DAVID FOSTER WALLACE: The reason why doing political writing is so hard right now is probably also the reason why more young (am I included in the range of this predicate anymore?) fiction writers ought to be doing it. As of 2003, the rhetoric of the enterprise is fucked. 95 percent of political commentary, whether spoken or written, is now polluted by the very politics it’s supposed to be about. Meaning it’s become totally ideological and reductive: The writer/speaker has certain political convictions or affiliations, and proceeds to filter all reality and spin all assertion according to those convictions and loyalties. Everybody’s pissed off and exasperated and impervious to argument from any other side. Opposing viewpoints are not just incorrect but contemptible, corrupt, evil. Conservative thinkers are balder about this kind of attitude: Limbaugh, Hannity, that horrific O’Reilly person. Coulter, Kristol, etc. But the Left’s been infected, too. Have you read this new Al Franken book? Parts of it are funny, but it’s totally venomous (like, what possible response can rightist pundits have to Franken’s broadsides but further rage and return-venom?). Or see also e.g. Lapham’s latest Harper’s columns, or most of the stuff in the Nation, or even Rolling Stone.
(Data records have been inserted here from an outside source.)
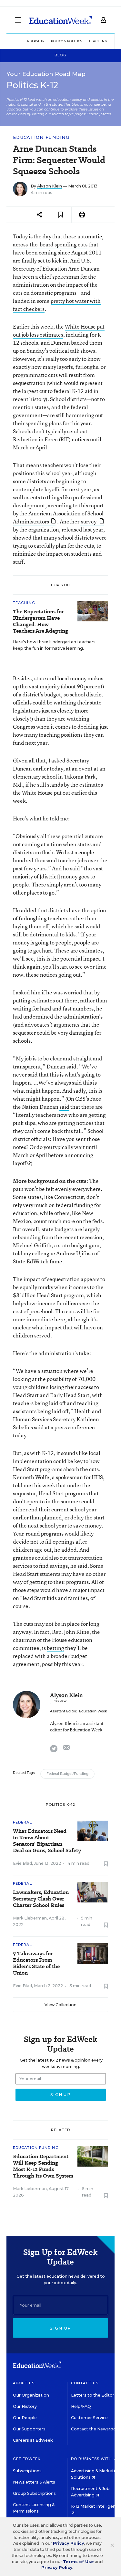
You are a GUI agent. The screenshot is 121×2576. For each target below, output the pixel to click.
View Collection (60, 2004)
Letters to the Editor (92, 2395)
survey (89, 521)
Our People (25, 2417)
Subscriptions (27, 2470)
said (64, 1106)
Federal (22, 1822)
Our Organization (31, 2395)
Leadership (34, 41)
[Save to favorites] (60, 215)
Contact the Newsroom (95, 2429)
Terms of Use (78, 2561)
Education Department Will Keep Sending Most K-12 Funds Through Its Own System (43, 2166)
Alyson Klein (49, 186)
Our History (25, 2406)
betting (55, 1648)
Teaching (24, 602)
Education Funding (41, 137)
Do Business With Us (95, 2458)
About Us (24, 2383)
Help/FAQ (81, 2406)
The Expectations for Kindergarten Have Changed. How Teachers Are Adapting (40, 621)
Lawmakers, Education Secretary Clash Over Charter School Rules (41, 1899)
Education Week (93, 1711)
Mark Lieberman (30, 1918)
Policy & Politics (66, 41)
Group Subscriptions (34, 2493)
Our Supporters (29, 2429)
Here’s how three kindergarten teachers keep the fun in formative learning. (54, 645)
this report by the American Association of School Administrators (58, 513)
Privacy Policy (68, 2543)
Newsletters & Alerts (34, 2482)
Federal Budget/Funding (67, 1774)
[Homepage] (60, 20)
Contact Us (84, 2383)
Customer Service (89, 2417)
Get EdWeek (27, 2458)
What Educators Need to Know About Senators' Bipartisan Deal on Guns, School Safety (47, 1841)
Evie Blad (22, 1863)
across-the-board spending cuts (50, 244)
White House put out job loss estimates (59, 330)
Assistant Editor (63, 1711)
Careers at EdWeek (33, 2440)
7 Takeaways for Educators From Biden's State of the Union (36, 1963)
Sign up (60, 2328)
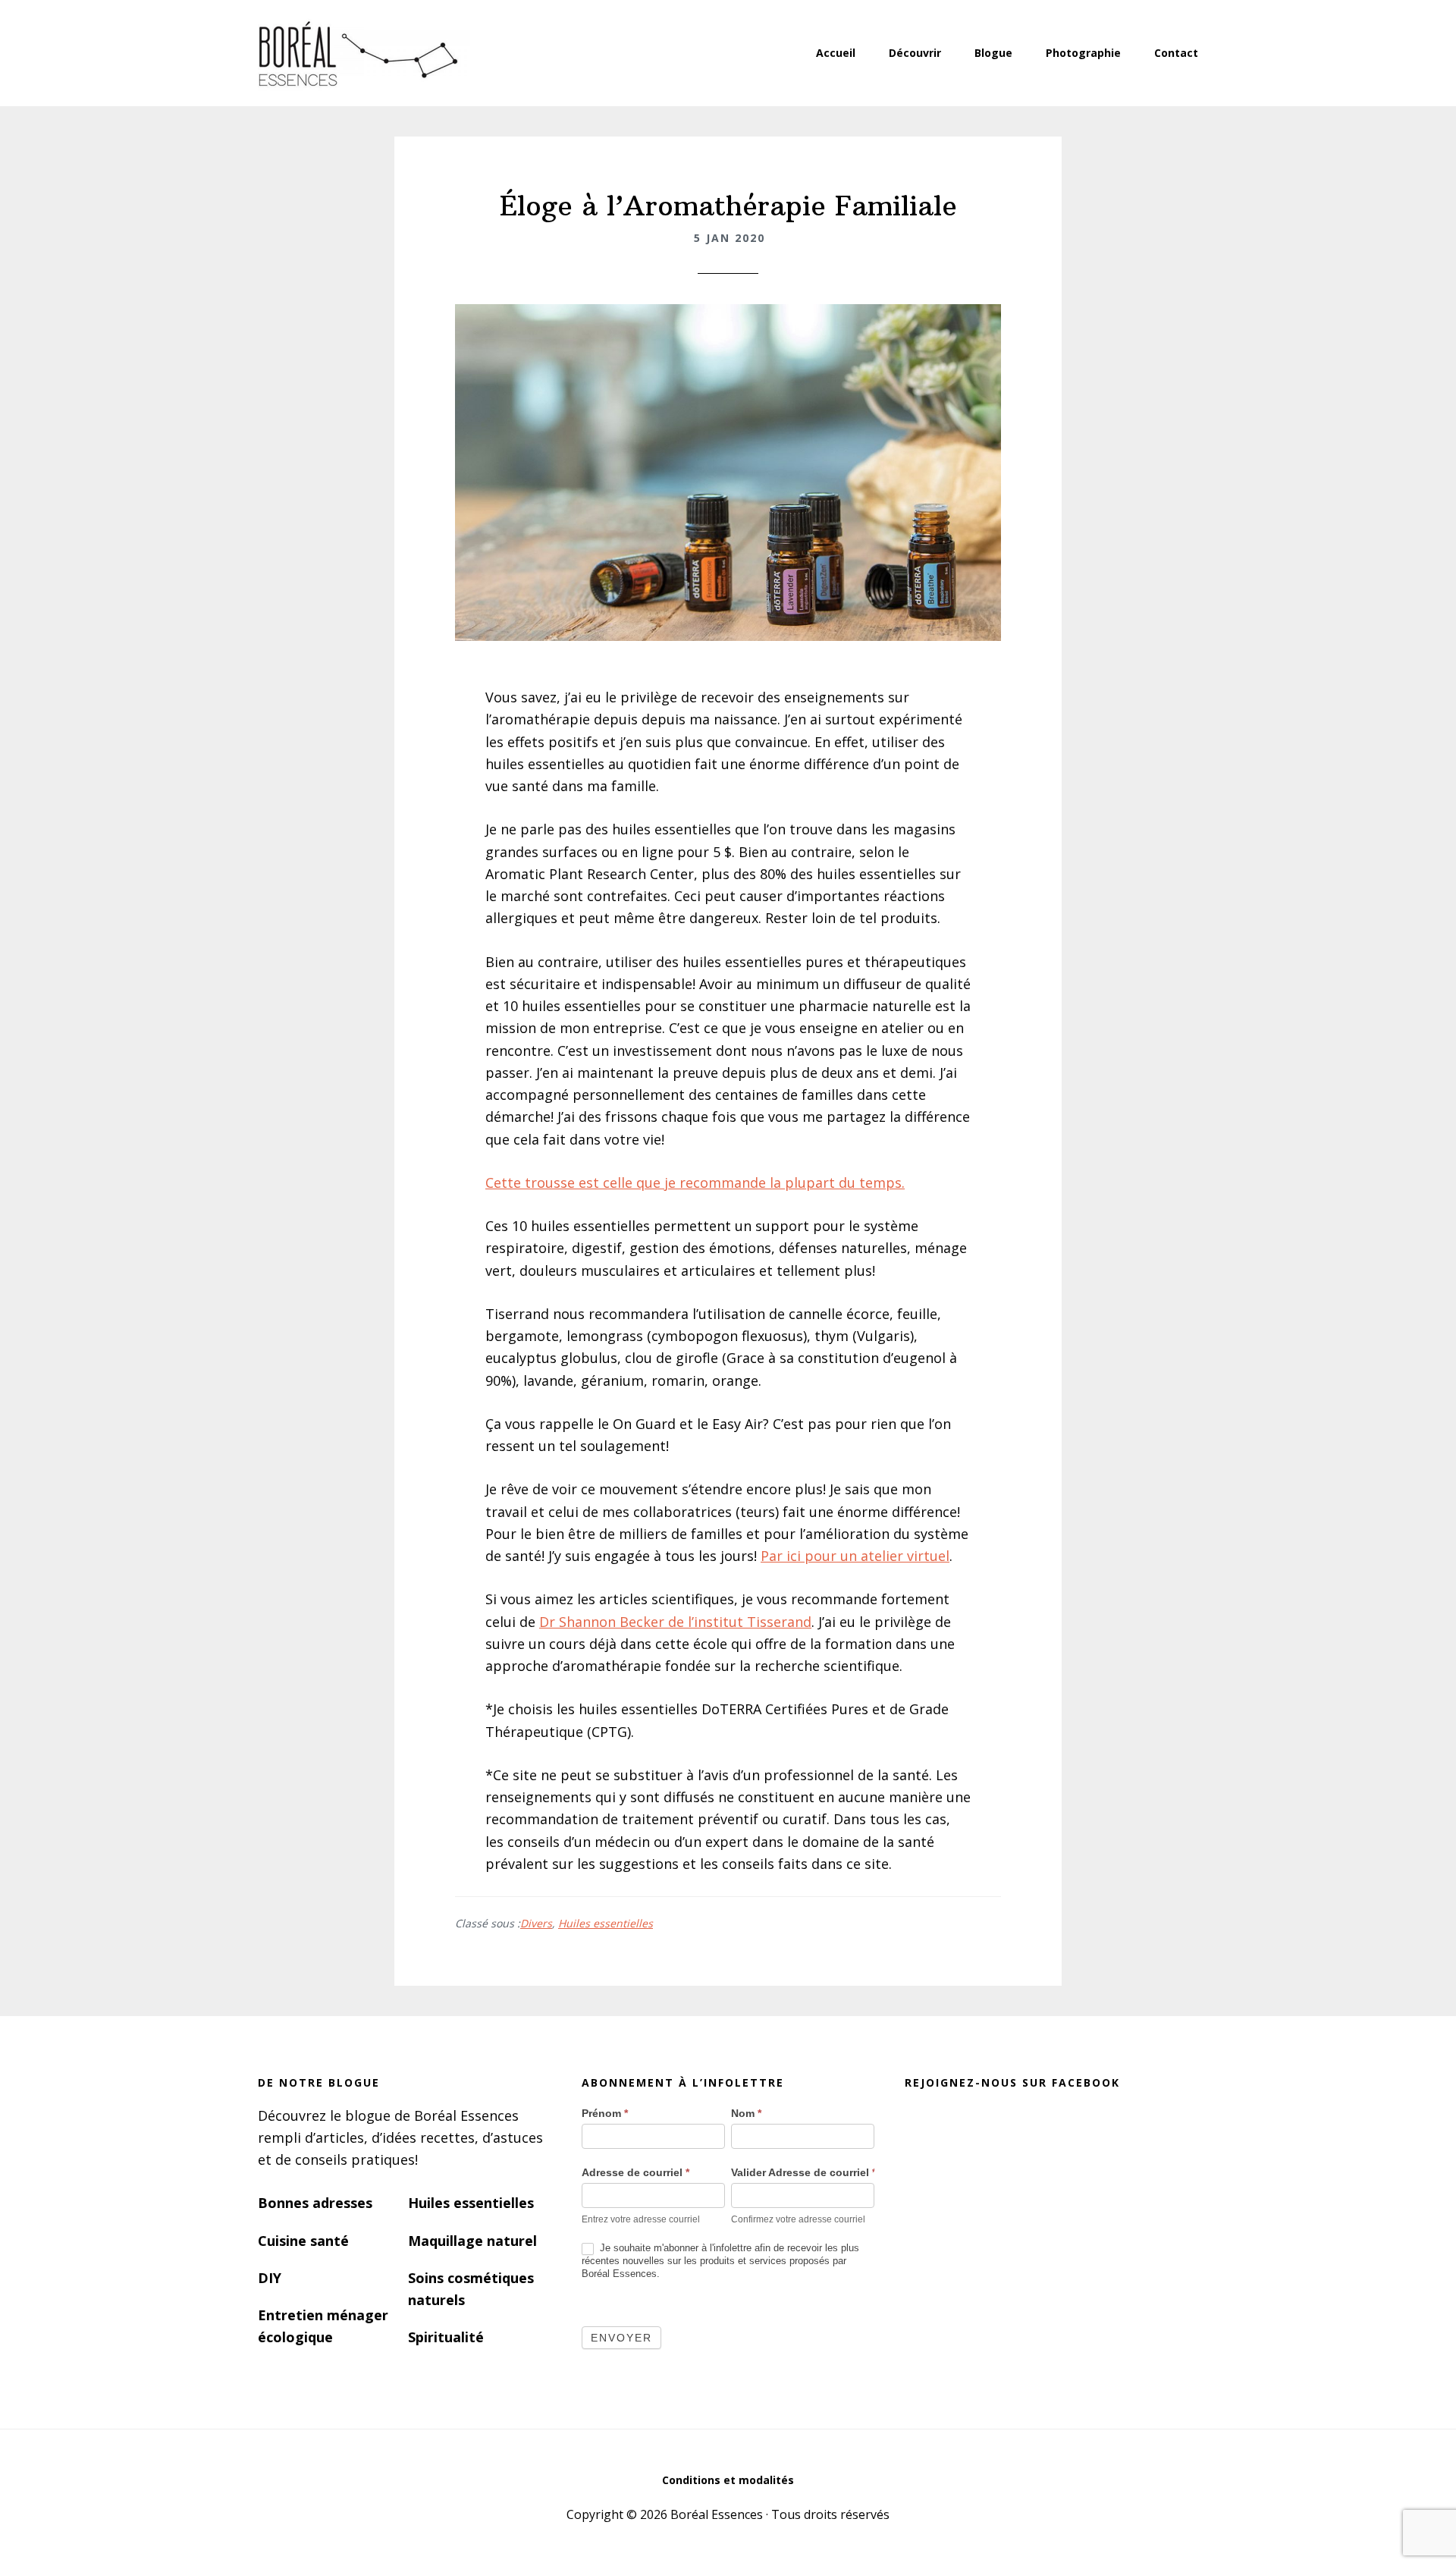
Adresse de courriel (635, 2172)
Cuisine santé (303, 2241)
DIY (269, 2278)
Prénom (605, 2113)
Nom (746, 2113)
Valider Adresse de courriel (802, 2172)
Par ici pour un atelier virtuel (855, 1556)
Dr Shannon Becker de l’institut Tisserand (675, 1622)
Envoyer (621, 2338)
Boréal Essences (356, 53)
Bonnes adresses (315, 2203)
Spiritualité (446, 2337)
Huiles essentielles (605, 1923)
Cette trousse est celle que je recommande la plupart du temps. (695, 1182)
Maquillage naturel (472, 2241)
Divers (536, 1923)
It’s all become like Zinn and Chomsky but without the immense bodies of hard data these older guys use to back up their screeds. There’s no more complex, messy, community-wide argument (or “dialogue”); political discourse is now a formulaic matter of preaching to one’s own choir and demonizing the opposition. Everything’s relentlessly black-and-whitened. Since the truth is way, way more gray and complicated than any one ideology can capture, the whole thing seems to me not just stupid but stupefying.